TEXTO MOSTRADO.
"""

Hace algunos días, pude ver en un canal de la televisión local la transmisión de una ceremonia religiosa en una instalación militar. Los participantes, todos ellos soldados reciclados en policías improvisados en el marco de la llamada Fuerza de Seguridad Interinstitucional (FUSINA), como en estado de trance, mirando al cielo, hincados y obedientes, entonaban los cánticos religiosos que, con aire entre marcial y monástico, dirigía un alto oficial de las Fuerzas Armadas. Luego, en otra de las escenas del acto, dos jefes militares, hincados el uno frente al otro, ejecutaban una especie de ritual beatífico, cantando ¡Aleluya, Aleluya!

"""

EXTRACTO DE DATOS.
"""

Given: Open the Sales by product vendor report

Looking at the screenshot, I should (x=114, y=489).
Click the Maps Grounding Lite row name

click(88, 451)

"""

EJERCICIOS POR COMPLETAR.
A. Según el texto sobre la ceremonia militar, ¿quién dirigía los cánticos religiosos?
B. Continúa, por favor, el texto sobre la ceremonia militar a partir de su última oración.

RESPUESTAS.
A. Un alto oficial de las Fuerzas Armadas.

B.
Debo confesar que las imágenes que reflejaba la pantalla del televisor me dejaron, además de sorprendido, muy preocupado. La mezcla de liturgia religiosa con marcialidad rígida, me trajo a la memoria capítulos preocupantes de la historia de la humanidad. Cada vez que se combinan el dogmatismo acrítico de los conventos con la verticalidad inmóvil de los cuarteles, hay que poner las barbas en remojo. Los ejemplos abundan y son suficientes para poner atención y mostrar la preocupación debida sobre lo que está ocurriendo en nuestro país.
Desde hace ya algún tiempo se viene acentuando esa nociva tendencia a mezclar la religión con la política partidaria, contaminando la actividad del Estado y olvidando el carácter laico del mismo. La laicidad del Estado fue una conquista establecida por los grandes reformistas del liberalismo postindependentista y se considera un rasgo clave de la modernidad democrática. La propia Constitución de la República, a pesar de sus evidentes vacíos y falencias, contiene en su texto el principio de la laicidad estatal y la ausencia de privilegios o canonjías especiales para determinada denominación, secta o institución religiosa.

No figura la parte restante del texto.